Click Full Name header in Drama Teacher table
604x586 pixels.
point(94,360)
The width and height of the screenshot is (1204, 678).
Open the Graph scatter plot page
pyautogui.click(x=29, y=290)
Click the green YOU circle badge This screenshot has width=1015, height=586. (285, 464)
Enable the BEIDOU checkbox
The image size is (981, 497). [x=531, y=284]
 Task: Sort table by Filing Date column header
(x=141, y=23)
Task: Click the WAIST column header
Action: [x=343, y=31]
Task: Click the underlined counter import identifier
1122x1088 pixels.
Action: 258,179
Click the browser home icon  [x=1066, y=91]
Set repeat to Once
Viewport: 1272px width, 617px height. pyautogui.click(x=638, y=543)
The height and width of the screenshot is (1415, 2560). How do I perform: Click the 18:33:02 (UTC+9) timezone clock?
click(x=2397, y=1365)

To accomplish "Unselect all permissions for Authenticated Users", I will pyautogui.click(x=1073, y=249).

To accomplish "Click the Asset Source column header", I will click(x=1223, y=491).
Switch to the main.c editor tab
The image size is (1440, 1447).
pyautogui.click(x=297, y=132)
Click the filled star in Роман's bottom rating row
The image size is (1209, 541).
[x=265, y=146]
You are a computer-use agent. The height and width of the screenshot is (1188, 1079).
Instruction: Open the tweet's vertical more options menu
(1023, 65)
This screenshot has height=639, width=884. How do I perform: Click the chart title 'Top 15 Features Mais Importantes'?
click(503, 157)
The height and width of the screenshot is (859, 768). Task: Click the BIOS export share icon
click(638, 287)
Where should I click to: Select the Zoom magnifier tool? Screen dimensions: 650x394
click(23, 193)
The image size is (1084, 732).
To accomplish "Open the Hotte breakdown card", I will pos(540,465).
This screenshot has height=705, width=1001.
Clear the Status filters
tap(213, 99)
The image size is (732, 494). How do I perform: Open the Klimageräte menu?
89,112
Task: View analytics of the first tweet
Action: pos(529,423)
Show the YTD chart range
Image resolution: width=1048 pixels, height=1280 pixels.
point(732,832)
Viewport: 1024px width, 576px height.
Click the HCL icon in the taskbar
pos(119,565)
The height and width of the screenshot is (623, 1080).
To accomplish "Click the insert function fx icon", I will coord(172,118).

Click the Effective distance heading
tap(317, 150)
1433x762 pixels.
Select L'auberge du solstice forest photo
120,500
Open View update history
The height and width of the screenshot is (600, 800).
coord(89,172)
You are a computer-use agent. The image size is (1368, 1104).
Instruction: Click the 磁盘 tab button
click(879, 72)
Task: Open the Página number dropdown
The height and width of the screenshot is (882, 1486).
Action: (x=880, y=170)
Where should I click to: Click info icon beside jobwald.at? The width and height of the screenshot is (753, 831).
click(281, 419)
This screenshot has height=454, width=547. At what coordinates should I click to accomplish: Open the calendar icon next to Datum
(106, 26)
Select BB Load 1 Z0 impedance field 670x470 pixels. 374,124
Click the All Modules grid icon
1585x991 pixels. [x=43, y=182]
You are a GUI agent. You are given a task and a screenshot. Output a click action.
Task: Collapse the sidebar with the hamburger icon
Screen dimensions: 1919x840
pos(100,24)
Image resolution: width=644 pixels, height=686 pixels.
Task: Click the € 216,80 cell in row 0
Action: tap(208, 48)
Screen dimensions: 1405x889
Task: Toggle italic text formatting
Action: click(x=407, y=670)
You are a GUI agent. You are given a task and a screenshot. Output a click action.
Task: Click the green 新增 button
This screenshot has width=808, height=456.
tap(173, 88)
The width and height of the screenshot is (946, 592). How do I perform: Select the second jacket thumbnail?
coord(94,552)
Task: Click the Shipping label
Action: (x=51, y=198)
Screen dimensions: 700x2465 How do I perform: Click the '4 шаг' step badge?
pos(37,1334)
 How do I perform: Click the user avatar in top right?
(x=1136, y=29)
------------------------------------------------------------
- [WORK TO BE COMPLETED] Which lines run from the one holding "The image size is (1084, 732)." through the one holding "Task: Click the green 新增 button" in the records above? Repeat them exactly, both included, and nothing more.

- [TASK SOLUTION]
The image size is (1084, 732).
To accomplish "Open the Hotte breakdown card", I will pos(540,465).
This screenshot has height=705, width=1001.
Clear the Status filters
tap(213, 99)
The image size is (732, 494). How do I perform: Open the Klimageräte menu?
89,112
Task: View analytics of the first tweet
Action: pos(529,423)
Show the YTD chart range
Image resolution: width=1048 pixels, height=1280 pixels.
point(732,832)
Viewport: 1024px width, 576px height.
Click the HCL icon in the taskbar
pos(119,565)
The height and width of the screenshot is (623, 1080).
To accomplish "Click the insert function fx icon", I will coord(172,118).

Click the Effective distance heading
tap(317, 150)
1433x762 pixels.
Select L'auberge du solstice forest photo
120,500
Open View update history
The height and width of the screenshot is (600, 800).
coord(89,172)
You are a computer-use agent. The image size is (1368, 1104).
Instruction: Click the 磁盘 tab button
click(879, 72)
Task: Open the Página number dropdown
The height and width of the screenshot is (882, 1486).
Action: (x=880, y=170)
Where should I click to: Click info icon beside jobwald.at? The width and height of the screenshot is (753, 831).
click(281, 419)
This screenshot has height=454, width=547. At what coordinates should I click to accomplish: Open the calendar icon next to Datum
(106, 26)
Select BB Load 1 Z0 impedance field 670x470 pixels. 374,124
Click the All Modules grid icon
1585x991 pixels. [x=43, y=182]
You are a GUI agent. You are given a task and a screenshot. Output a click action.
Task: Collapse the sidebar with the hamburger icon
Screen dimensions: 1919x840
pos(100,24)
Image resolution: width=644 pixels, height=686 pixels.
Task: Click the € 216,80 cell in row 0
Action: tap(208, 48)
Screen dimensions: 1405x889
Task: Toggle italic text formatting
Action: click(x=407, y=670)
You are a GUI agent. You are given a task and a screenshot. Output a click action.
Task: Click the green 新增 button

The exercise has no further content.